I think if this project had been conceived by anyone other than Stephenson, I’d probably just snort with derision. These new media projects come along every once in a while, but they always seem to remind me of my childhood of reading choose your own adventure stories. They seem immature, poorly developed and lacking in essential depth. But Stephenson does depth very well. The scope and ambition of his novels have been on a grand scale to date.

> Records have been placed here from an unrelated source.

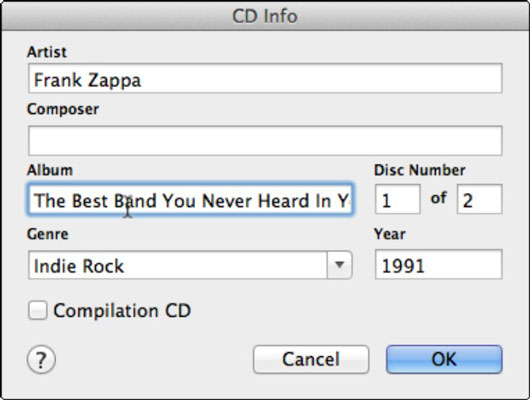Image resolution: width=530 pixels, height=400 pixels.
Task: Expand the Genre dropdown arrow
Action: (x=339, y=265)
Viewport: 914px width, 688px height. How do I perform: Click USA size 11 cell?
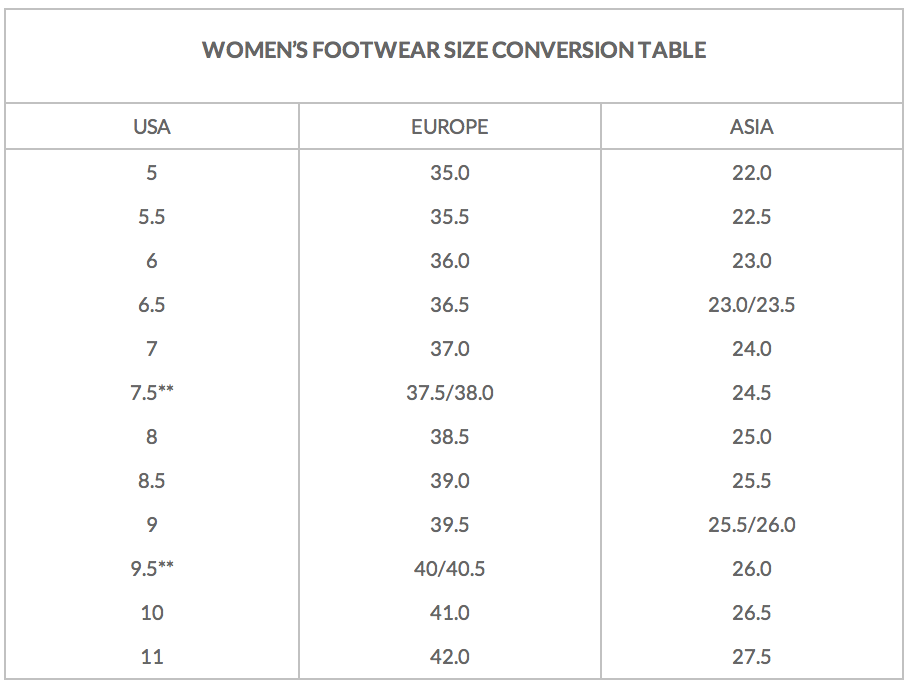(x=152, y=657)
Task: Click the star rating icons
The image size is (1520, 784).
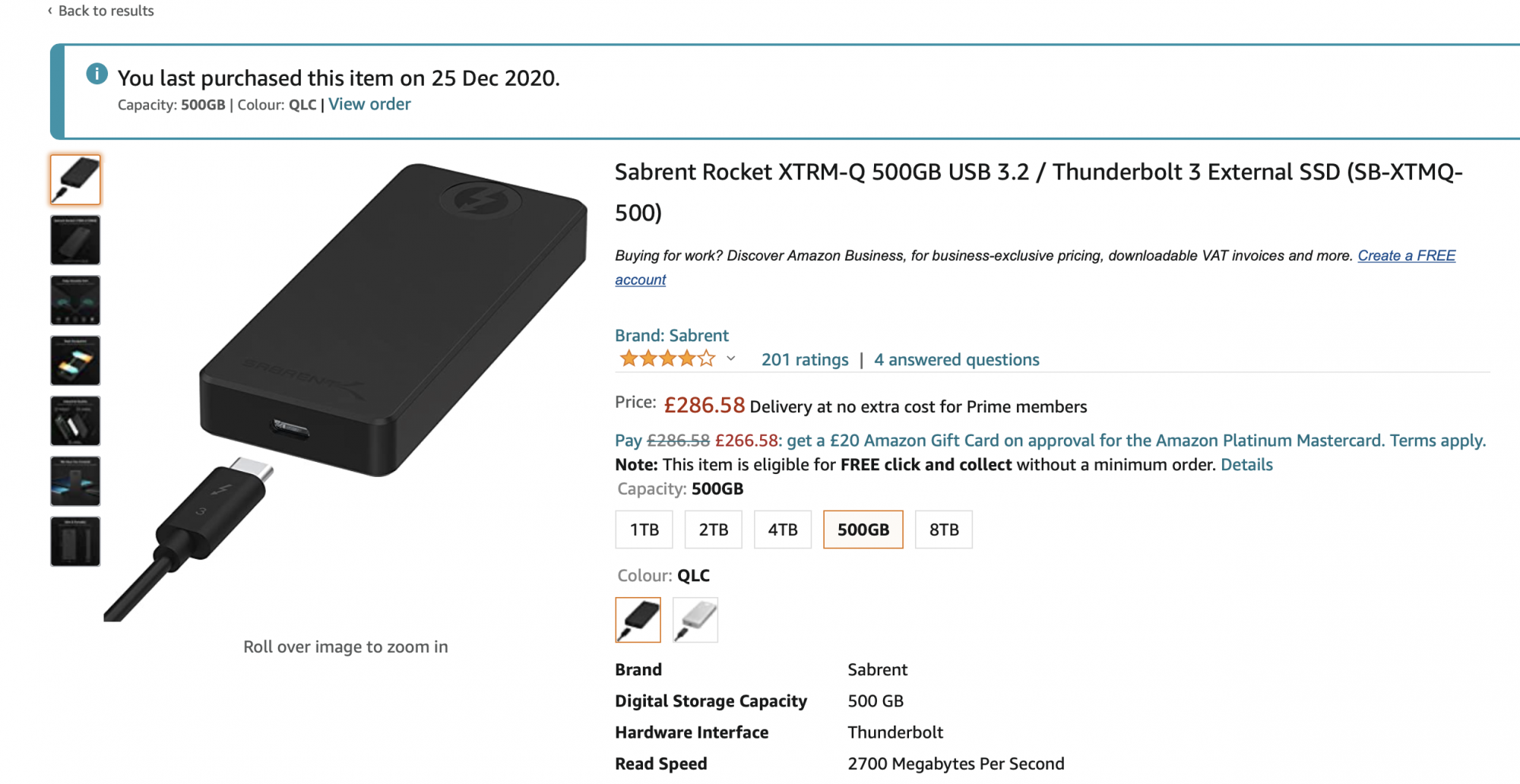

So far, it seems, attempts at this kind of storytelling have not gained mainstream success or acceptance. They fall between mediums, and readers don’t know how to take them. But it seems there is a potential market for it, particularly now with the release of tablet devices like the iPad. A number of gamer friends of mine have been hooked on games like Hotel Dusk for the Nintendo DS and Heavy Rain for the PS3 but never read books. Could something like this project lure them into reading? What do you think? Will it bang or will it blow?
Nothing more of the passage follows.